Globalization and free trade are two economic concepts that are notably interchangeable give that they have similarities in terms of structure and execution. The two concepts have key distinct hallmarks. Free trade as a concept entails the non-restriction of imports and exports by governments. The trade, however, is subject protectionist policies. Globalization is a political-economic term that has a number of definitions. A generally accepted definition cites that economic globalization is an increased interdependence observed in global economies as an outcome of international capital flows and spread of technology, and cross-border trade in goods and services (Unger14). It can thus be said that free trade is one of the precursors of globalization in the greater sense.
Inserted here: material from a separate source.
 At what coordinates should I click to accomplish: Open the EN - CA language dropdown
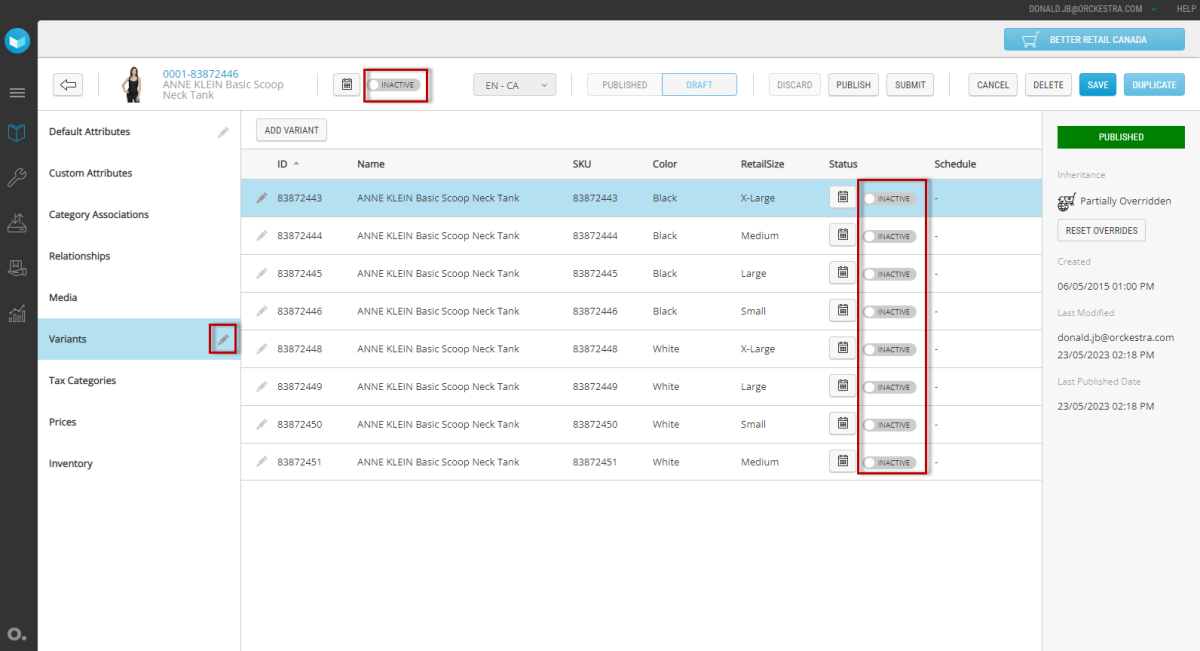tap(514, 85)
Consequently, this study seeks to investigate globalization and free trade against key economic concepts in order to establish pros and cons.
Globalization and free trade as concepts have a number of advantages and disadvantages. On the advantages part, the two are hailed by many economists as an avenue that has availed variety for consumers. Many consumers are able to choose from a large array of goods and services which match their preferences and financial status. Given the variety of goods and services, consumers also derive benefits from rife price war competitions that lead to the affordability of quality goods and services (Booth and Wellings 78). The price wars are brought forth by the shifts in demand and supply curves within the markets. If a country for instance imports rice from Pakistan in large quantities supply will be high in the market. This will ultimately force local millers to meet the Pakistan competition by reducing prices in order to retain the market share. The reduced prices ensure that the local consumers get to enjoy goods at affordable prices. .Another advantage manifests itself in the increased foreign exchange which enables a country to trade effectively with other others in the global sphere. Through exports, a country gains a large supply of foreign exchange which is essential for the stabilization of local markets.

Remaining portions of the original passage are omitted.